▶ RECORDS SUPPLIED:
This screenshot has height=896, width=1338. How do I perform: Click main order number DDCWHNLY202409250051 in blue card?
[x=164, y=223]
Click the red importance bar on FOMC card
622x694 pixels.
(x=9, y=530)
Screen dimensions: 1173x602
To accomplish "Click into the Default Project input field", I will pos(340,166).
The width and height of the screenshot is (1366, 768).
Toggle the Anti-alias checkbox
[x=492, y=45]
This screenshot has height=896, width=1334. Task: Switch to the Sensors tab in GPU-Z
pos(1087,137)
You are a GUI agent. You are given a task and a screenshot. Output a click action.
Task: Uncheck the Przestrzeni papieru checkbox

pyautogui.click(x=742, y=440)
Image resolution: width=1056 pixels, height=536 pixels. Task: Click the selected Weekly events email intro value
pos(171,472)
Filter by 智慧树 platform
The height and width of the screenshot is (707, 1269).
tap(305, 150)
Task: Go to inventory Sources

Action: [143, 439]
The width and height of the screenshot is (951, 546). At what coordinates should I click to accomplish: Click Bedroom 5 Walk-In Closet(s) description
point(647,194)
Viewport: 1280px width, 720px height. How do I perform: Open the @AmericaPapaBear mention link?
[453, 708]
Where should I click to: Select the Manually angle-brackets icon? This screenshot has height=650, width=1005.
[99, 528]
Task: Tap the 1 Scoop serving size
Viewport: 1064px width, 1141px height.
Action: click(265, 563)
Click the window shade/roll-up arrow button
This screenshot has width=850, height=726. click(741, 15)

▶ TASK DIRECTIONS: Lines from the one containing "Task: Uncheck the" through the final line of the entries are the only ones to print, and each must match exactly.

▶ WRITTEN RESPONSE:
Task: Uncheck the Przestrzeni papieru checkbox

pyautogui.click(x=742, y=440)
Image resolution: width=1056 pixels, height=536 pixels. Task: Click the selected Weekly events email intro value
pos(171,472)
Filter by 智慧树 platform
The height and width of the screenshot is (707, 1269).
tap(305, 150)
Task: Go to inventory Sources

Action: [143, 439]
The width and height of the screenshot is (951, 546). At what coordinates should I click to accomplish: Click Bedroom 5 Walk-In Closet(s) description
point(647,194)
Viewport: 1280px width, 720px height. How do I perform: Open the @AmericaPapaBear mention link?
[453, 708]
Where should I click to: Select the Manually angle-brackets icon? This screenshot has height=650, width=1005.
[99, 528]
Task: Tap the 1 Scoop serving size
Viewport: 1064px width, 1141px height.
Action: click(265, 563)
Click the window shade/roll-up arrow button
This screenshot has width=850, height=726. click(741, 15)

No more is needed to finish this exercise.